My desires were replaced with others’ desires. Can you believe I almost missed my opportunity to meet you? I nearly betrayed you and the deep heart nudging to be with you to live in LA. “I wouldn’t be alone,” was my reasoning. But thank God I got there and quickly learned I had no one at all. My heart would never be in that city.
I finally reached my breaking point in April 2017. There was nothing left to lose. So, I ran. No walking. No looking back. I ran to you. And Houston, you welcomed me with open arms. I finally felt free and knew I was where I was supposed to be.
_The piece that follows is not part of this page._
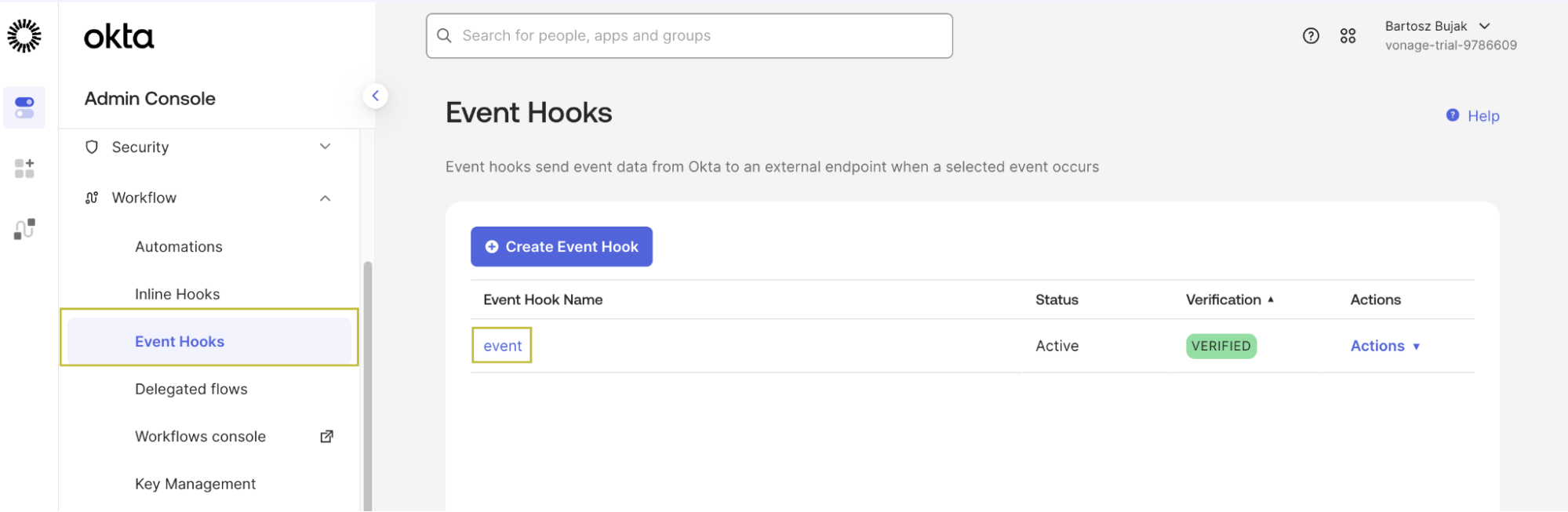Click the search field for people, apps and groups
The height and width of the screenshot is (512, 1568).
point(689,35)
Even though it wasn’t a true plan in place, you looked out for me. Your culture and diversity brought about a new experience I had never witnessed in my entire life of segregation (yes, it still exists). There was always something to do, somewhere to explore. I thank you for that. I never felt tired of the immense social activities. I had no time to be bored.
Houston, you were the best escape. The best city to live in for a girl like me. I looked for you my entire life, and I have found you.
For six and a half years, every week was filled with a party here, drinking there, and being engulfed in a sea of men. It was fun, exciting, intriguing. Then suddenly, there it was a slight tug on my heart. Could it be? The feelings I ran from for 36 years coming back to flood me?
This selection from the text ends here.